▶ Text and element pointing records
_ _ _

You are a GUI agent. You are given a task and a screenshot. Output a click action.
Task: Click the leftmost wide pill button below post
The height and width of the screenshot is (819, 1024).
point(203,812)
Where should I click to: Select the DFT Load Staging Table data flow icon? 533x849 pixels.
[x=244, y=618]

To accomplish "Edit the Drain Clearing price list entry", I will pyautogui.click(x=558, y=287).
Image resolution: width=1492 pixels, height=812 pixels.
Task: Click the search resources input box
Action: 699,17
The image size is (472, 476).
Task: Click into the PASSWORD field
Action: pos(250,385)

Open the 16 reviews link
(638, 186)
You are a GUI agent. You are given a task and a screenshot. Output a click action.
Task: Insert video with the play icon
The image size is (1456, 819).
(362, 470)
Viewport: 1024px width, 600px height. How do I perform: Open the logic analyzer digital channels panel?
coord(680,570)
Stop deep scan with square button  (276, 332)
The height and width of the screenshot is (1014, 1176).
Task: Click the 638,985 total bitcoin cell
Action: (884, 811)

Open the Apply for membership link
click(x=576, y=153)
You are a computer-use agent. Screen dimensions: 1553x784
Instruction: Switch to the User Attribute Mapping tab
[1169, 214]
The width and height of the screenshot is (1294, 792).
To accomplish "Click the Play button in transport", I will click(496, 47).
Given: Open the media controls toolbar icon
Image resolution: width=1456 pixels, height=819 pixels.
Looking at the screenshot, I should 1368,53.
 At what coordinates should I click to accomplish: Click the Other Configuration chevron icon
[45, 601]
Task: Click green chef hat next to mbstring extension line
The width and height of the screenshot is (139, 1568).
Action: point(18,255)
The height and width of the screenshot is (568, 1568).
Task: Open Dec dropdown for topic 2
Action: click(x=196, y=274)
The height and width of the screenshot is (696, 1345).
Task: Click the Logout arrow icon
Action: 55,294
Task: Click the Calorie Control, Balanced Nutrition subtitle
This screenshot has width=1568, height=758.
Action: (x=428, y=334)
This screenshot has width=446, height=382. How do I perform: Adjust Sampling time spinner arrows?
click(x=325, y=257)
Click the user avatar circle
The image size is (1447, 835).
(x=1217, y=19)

_ _ _

▶ Instruction
Reproduce the lines of the material starting with the line that contains "Open the Apply for membership link" and going on through the line that contains "will click(496, 47).", requests included, scaling every click coordinate in the answers by a factor of 2 and rounding to whole numbers, with halves rounded up. Give only these lines.

▶ Solution to the exercise
Open the Apply for membership link
click(x=1152, y=306)
You are a computer-use agent. Screen dimensions: 1553x784
Instruction: Switch to the User Attribute Mapping tab
[2338, 428]
The width and height of the screenshot is (1294, 792).
To accomplish "Click the Play button in transport", I will click(992, 94).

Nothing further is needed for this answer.